F-4B Phantom scores a victory

Last Saturday was the Kickoff Classic, and it went really, really well. We had at least 530 models (I registered at 11:30, and I had entries up to 535, I think), the vendors did well, Jim Lund brought a stunning collection of 1:72 Flying Boats and a bunch of people came up from southern California, including Best-of-Show winner Jim Wechsler. It was a great show and I consider it the best one-day contest I’ve ever attended. You can see virtually the entire event in the gallery at www.svsm.org.

The icing on the cake for me was that I finished my F-4B at about 3 a.m. that morning and, roughly 13 hours later, it took first place in multi-engine jets. The contest really helped me get focused on finishing the model; on Thursday I never thought it would be done, but on Friday I had a gradual realization that, yes, this model could be finished for the show. It became a matter of mentally organizing my tasks: put on the wheels, then the gear doors. Then add the tank. Stick the photoetched parts inside the canopy, then add them to the fixed canopy parts, but leave the canopies off until the end. Put in the new pitot probes in the tail, but be careful not to knock them off. Add the pylons, but them be careful not to knock them off. This went on and on until I added the canopies with white glue and declared it done. There were a few blade antennas missing from the Phantom, and the plane only carried one Sidewinder, but it was done enough to enter. When I took it to the table, I was astounded to see another “Old Nick 201” already entered – what are the odds of that?

Here’s what the winning model looked like at the show; better photos will follow:

f-4b-koc

I think my favorite moment came when I took it of its box to show Alan Weber, and Alan immediately said, “Oh, it’s the MiG killer!” It is a fairly iconic scheme…

On the way home, I knocked off one of the stabilators, and discovered the canopies were not so much glued as placed in their positions (and they somehow didn’t bounce out of alignment – wow!). So Monday I truly finished the Phantom, adding the antennas and re-attaching the horizontal, and finally putting all four Sidewinders on their rails. It ended up being a pretty nice model.

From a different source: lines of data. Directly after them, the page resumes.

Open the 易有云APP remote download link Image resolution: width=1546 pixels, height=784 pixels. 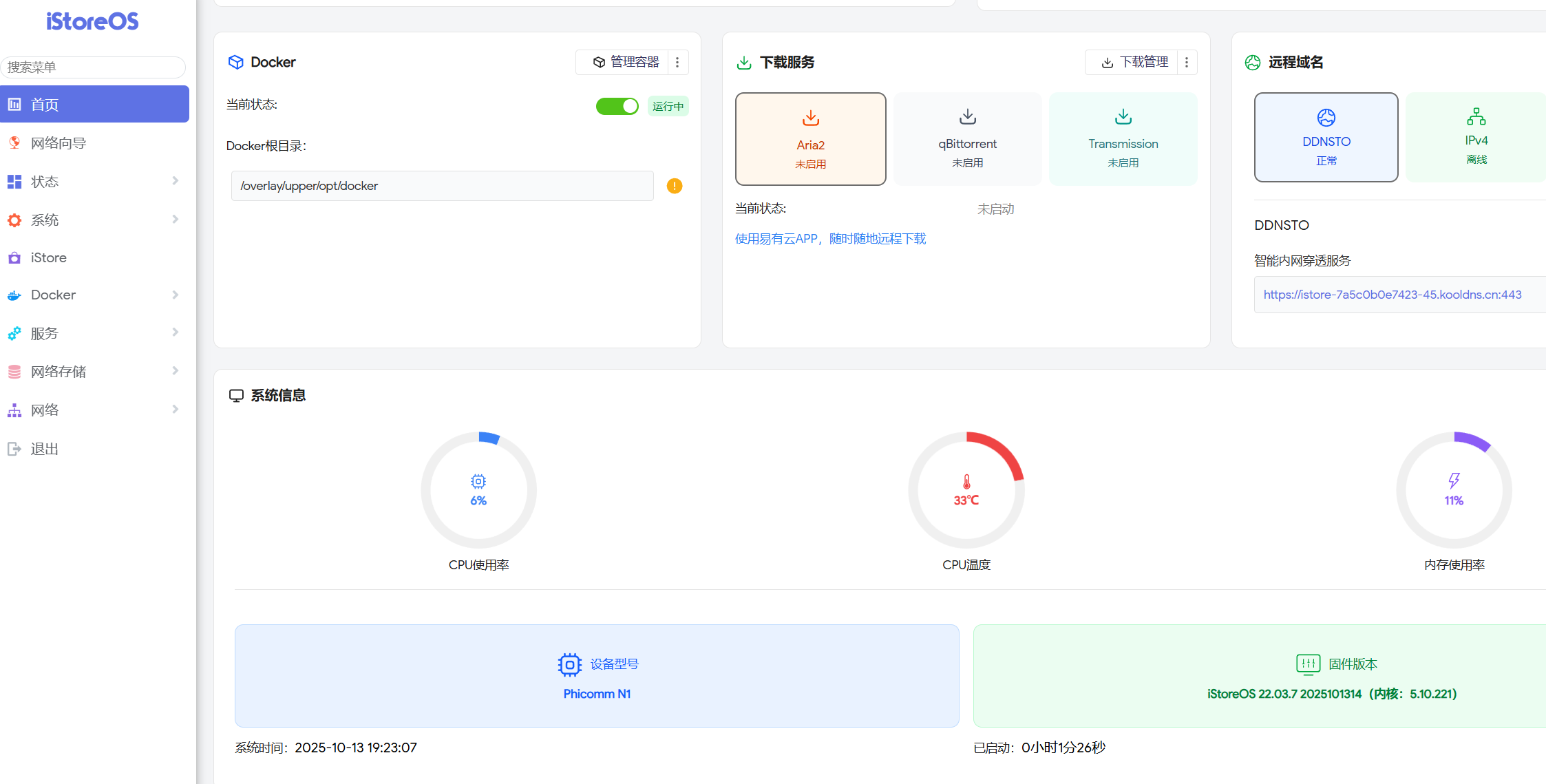click(830, 239)
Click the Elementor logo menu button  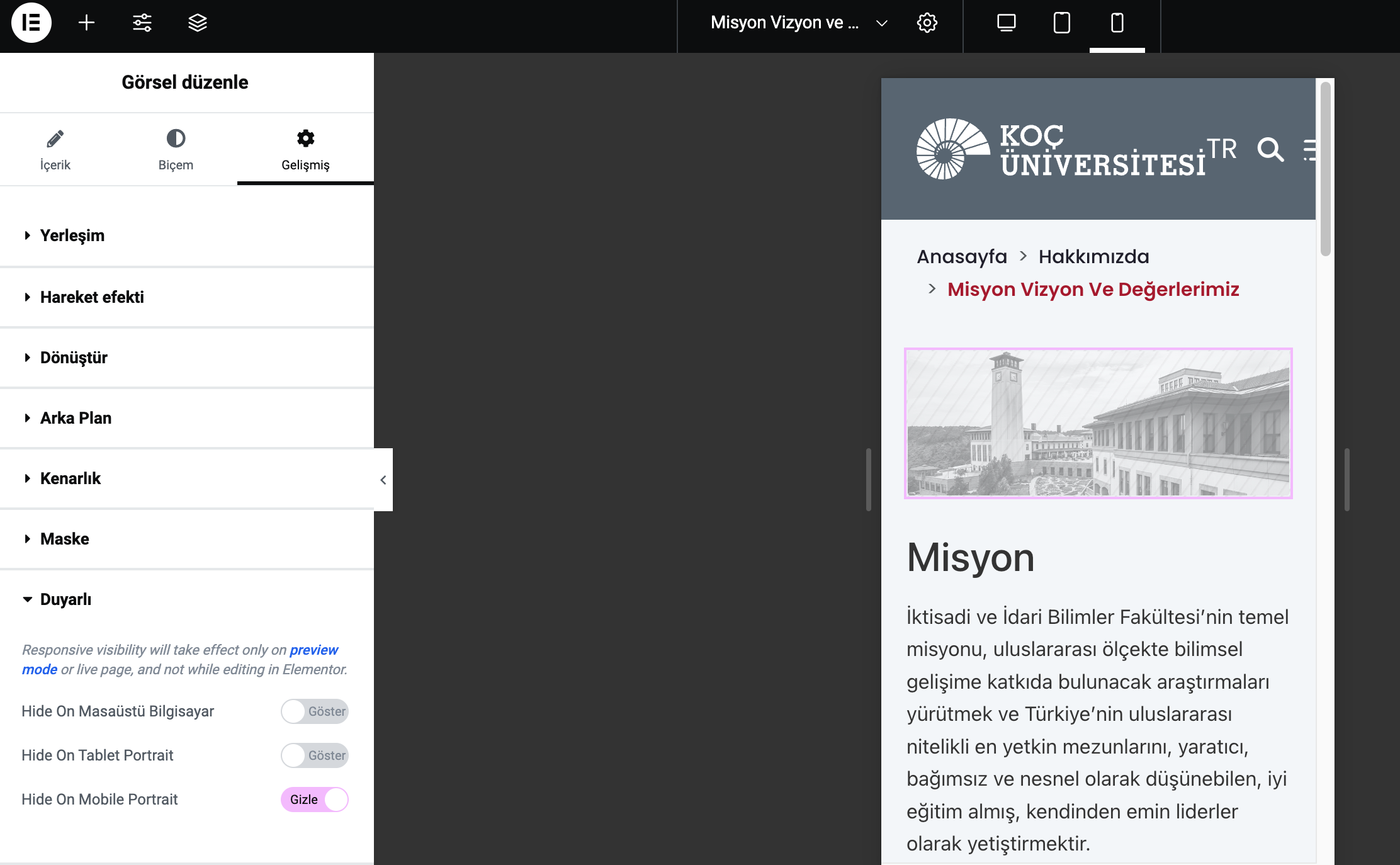coord(31,23)
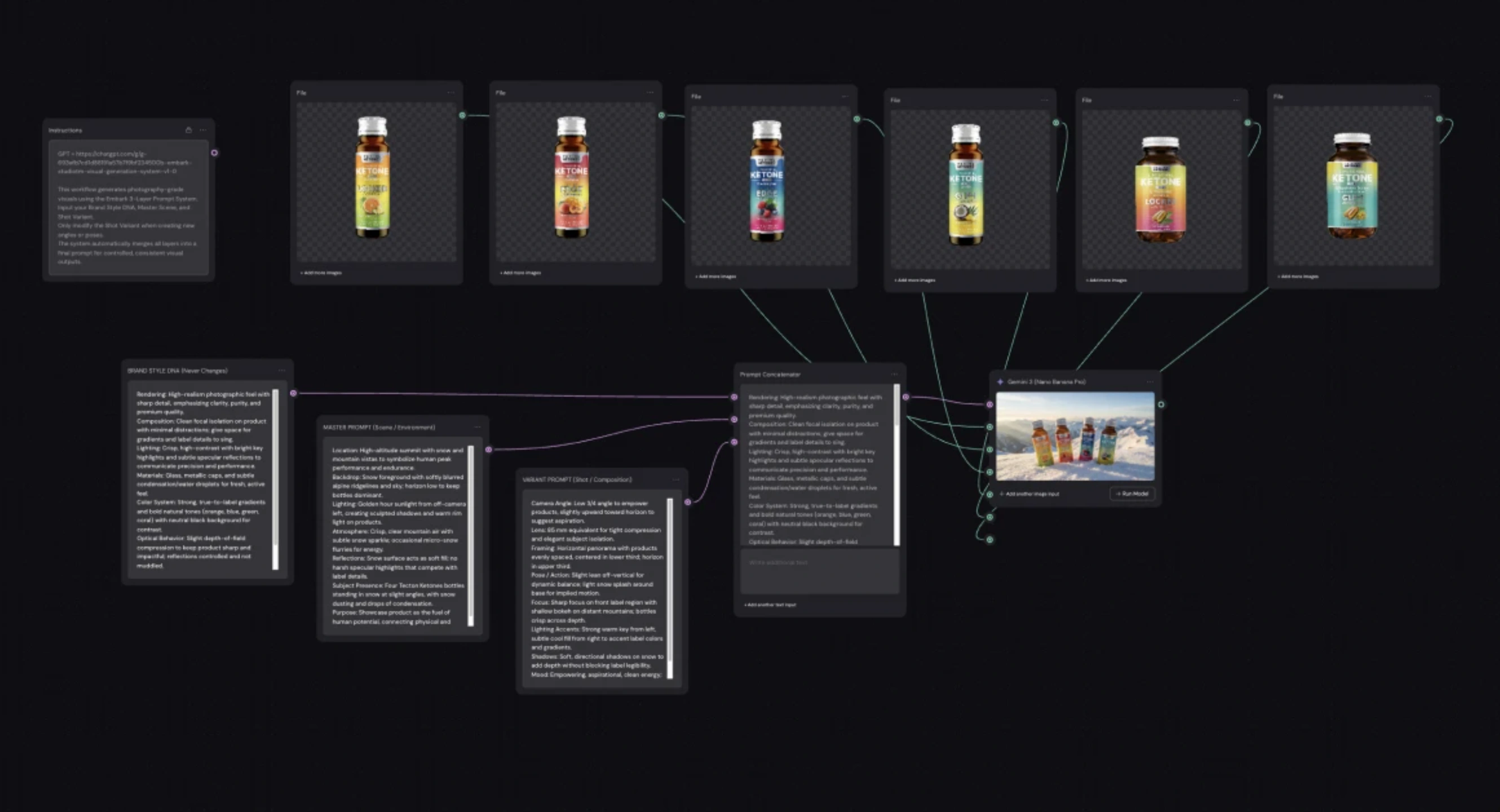Viewport: 1500px width, 812px height.
Task: Open Gemini 3 node three-dot menu
Action: coord(1149,382)
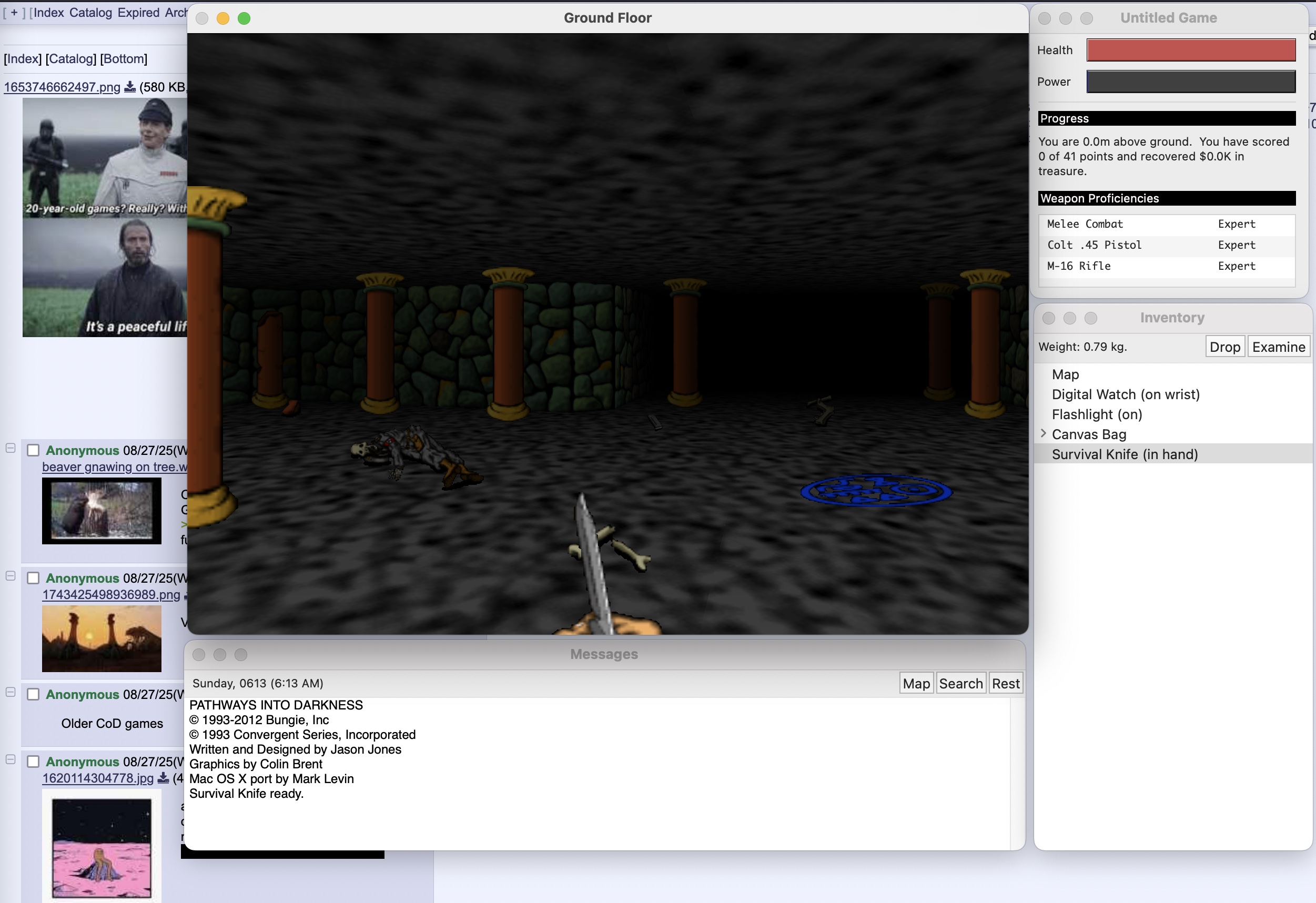Click download icon beside 1620114304778.jpg

(163, 778)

Once the Phantom was finished, I started work anew on the P-40E, including making a new gunsight from scratch. I turned the sight’s body from .040 rod in my motor tool, then added a bar across the back side and two “knobs” cut from very fine styrene rod. A bit of square rod was cut down and added to the back, and this was drilled out to accept a wire. The whole thing was painted gray, then aircraft interior black, with gloss black at the top lens area. Once dry, I drybrushed it and added a reflector glass made from some extra acetate from an Eduard instrument panel. It looked good once finished. I added a photoetched iron sight to the cockpit instrument panel, then cemented the gunsight to the pedestal I fashioned earlier in the build, all carefully placed under the already-in-place windscreen. This was a dumb idea; it made things a lot harder than they needed to be, especially when I discovered’ I’d stuck a P-40N windscreen on my P-40E. I popped the windscreen off and now had full access to place these items.

I also noticed my P-40 had no rudder pedals. This is a hazard of rushing; I’ve done this more than once. To fix it, I took the Eduard pre-painted pedals, bent them to shape and cut off most of the arms that hold them to the back of the instrument panel. Then, I stuck a bit of styrene strip to the back of the pedal, where it can’t be seen. I applied a little CA glue to the cockpit floor just behind where the pedal was supposed to be; with tweezers, I carefully placed the styrene strip into the glue, made a few quick adjustments, and had the pedals in place.

So, now I just have to get that windscreen in place, mask it and the cockpit, and airbrush this sucker. If I can get to the decals quickly, this may be a second model finished within 30 days!